Standard Chartered vient d'annoncer l'acquisition de Zodia Custody. On entend parler de Zodia Custody, Zodia Markets, Zodia Solutions. Pouvez-vous clarifier ce qui recouvre chacune de ces entités ?
Zodia Custody a été la première entité créée par SC Ventures. Zodia Markets est un business distinct, avec un actionnariat différent, spécialisé dans le trading OTC. Zodia Solutions, elle, est un spin-out de Zodia Custody. Ce que nous avons annoncé, c'est que Standard Chartered va acquérir la partie régulée de Zodia Custody, c’est-à-dire nos activités au Royaume-Uni, au Luxembourg, au Moyen-Orient, en Asie et en Australie. En parallèle, nous séparons la brique logicielle sous la marque Zodia Solutions, qui devient une entité purement SaaS.

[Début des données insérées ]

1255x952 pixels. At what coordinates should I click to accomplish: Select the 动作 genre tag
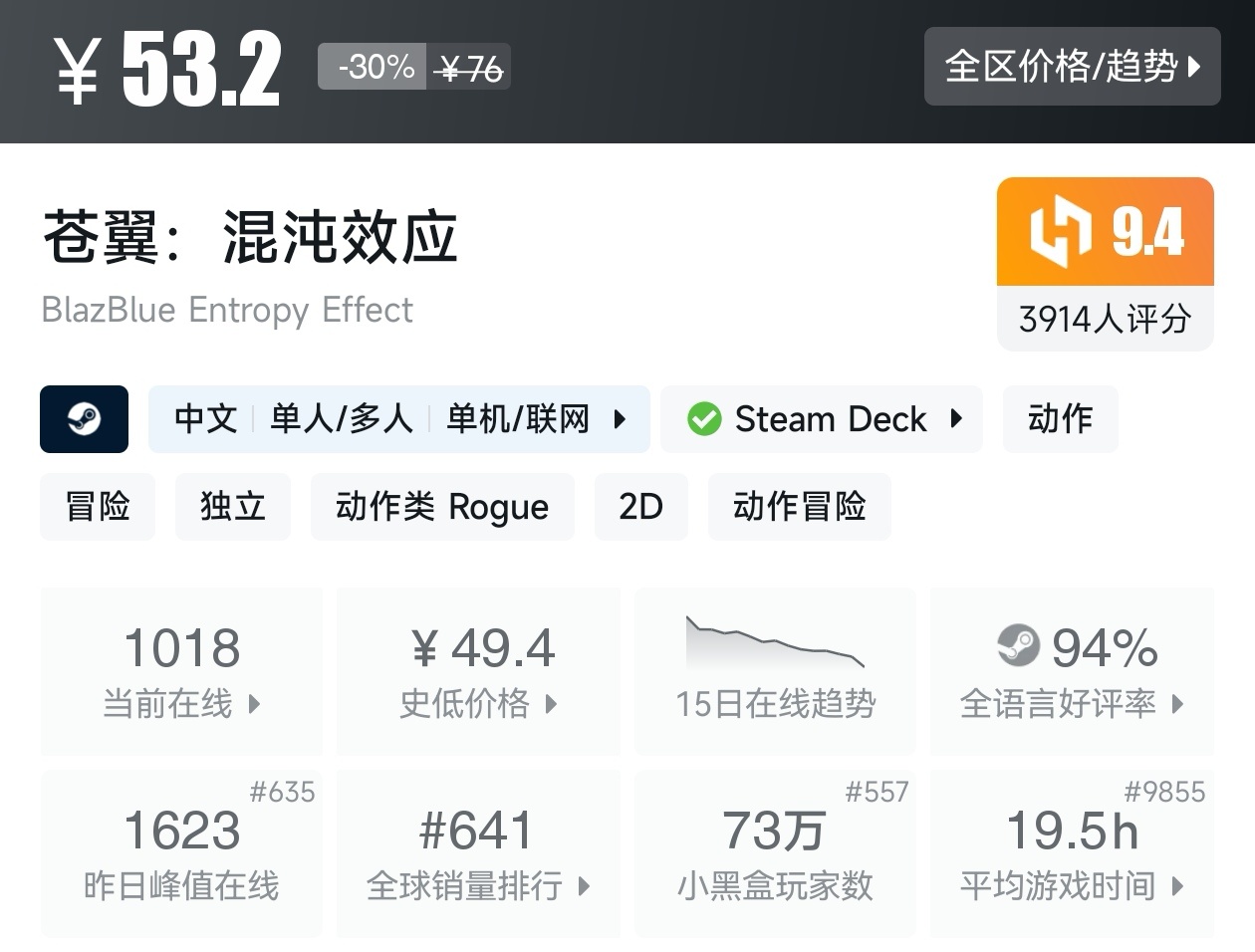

Deux mouvements simultanés, donc. Pourquoi maintenant ?
Parce que deux tendances de fond convergent. D'abord, la custody migre vers les banques. Standard Chartered est la première banque à franchir le pas par une acquisition. C'est un signal très fort pour le marché. Ensuite, notre activité de logiciel en tant que service a connu une accélération considérable ces douze derniers mois. De plus en plus de banques nous sollicitent parce qu'elles veulent détenir des actifs numériques (stablecoins, tokens, crypto) et qu'elles ont besoin d'un logiciel de qualité bancaire pour le faire. Leurs options sont limitées : construire en interne, acheter un logiciel, ou recourir à un custodian tiers. Quand vous achetez un logiciel qui fait tourner Standard Chartered et un ensemble d'autres banques et institutions financières, c'est un argument commercial très puissant.
On observe mois après mois que les banques rapatrient la custody en interne. Soyez sincère avec moi : que reste-t-il pour les custodians crypto-natifs ?
Je ne vais pas vous répondre par oui ou non, parce que la réalité est plus nuancée. Si vous rapatriez la custody en interne, vous devez couvrir l'ensemble des actifs. Or, il est probable que votre appétit pour le risque vous limite aux dix ou vingt premiers tokens. Que faites-vous quand un client se présente avec le vingt-cinquième ou le centième token de son portefeuille ? Vous le refusez. Ajoutez à cela la dimension géographique : les actifs numériques fonctionnent 24h/24, 7j/7, à l'échelle mondiale. Vous n'avez pas forcément les autorisations réglementaires pour opérer dans toutes les juridictions. Il peut donc y avoir des raisons très concrètes de recourir à un sous-conservateur.
Et la deuxième dimension ?
La vitesse de changement. Ce marché évolue à une rapidité vertigineuse. Il y a des choses dont nous parlons en mai 2026 qui n'existaient pas il y a douze mois. Prenez Canton Network : relativement nouveau, et du jour au lendemain, nous devions tous le supporter. Nous avons été le premier custodian adossé à une banque à l'intégrer. Pour les banques, qui ne sont pas toujours les plus rapides en matière d'innovation, c'est un défi massif. En fournissant notre logiciel, nous pouvons activer ces fonctionnalités bien plus vite. Leurs systèmes sont mis à jour comme Apple met à jour votre téléphone : vous recevez le dernier widget sans effort.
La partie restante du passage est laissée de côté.